If this is true--if there is love in all the marriages of what is one
of the lowest human races--then I have been pursuing a
will-o'-the-wisp in the preceding pages of this book, and it will be a
waste of ink and paper to write another line. But _is_ it true? Let us
first see what manner of mortals these Bushmen are, before subjecting
Mr. Chapman's special testimony to a cross-examination. The following
facts are compiled from the most approved authorities.
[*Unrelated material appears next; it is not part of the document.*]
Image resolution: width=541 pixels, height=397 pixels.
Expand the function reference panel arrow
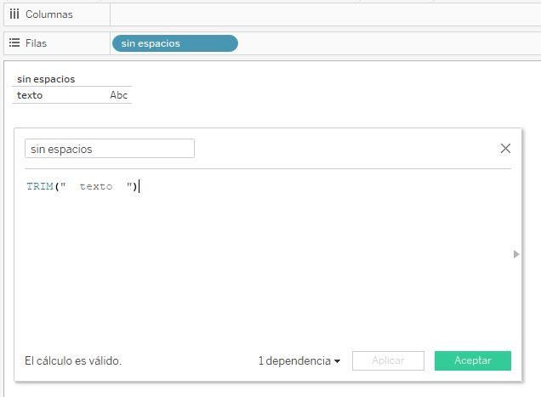coord(516,254)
BUSHMAN QUALIFICATIONS FOR LOVE
The eminent anatomist Fritsch, in his valuable work on the natives of
South Africa (386-407), describes the Bushmen as being even in
physical development far below the normal standard. Their limbs are
"horribly thin" in both sexes; both women and men are "frightfully
ugly," and so much alike that, although they go about almost naked, it
is difficult to tell them apart. He thinks they are probably the
aboriginal inhabitants of Africa, scattered from the Cape to the
Zambesi, and perhaps beyond. They are filthy in their habits, and
"washing the body is a proceeding unknown to them." When the French
anatomist Cuvier examined a Bushman woman, he was reminded of an ape
by her head, her ears, her movements, and her way of pouting the lips.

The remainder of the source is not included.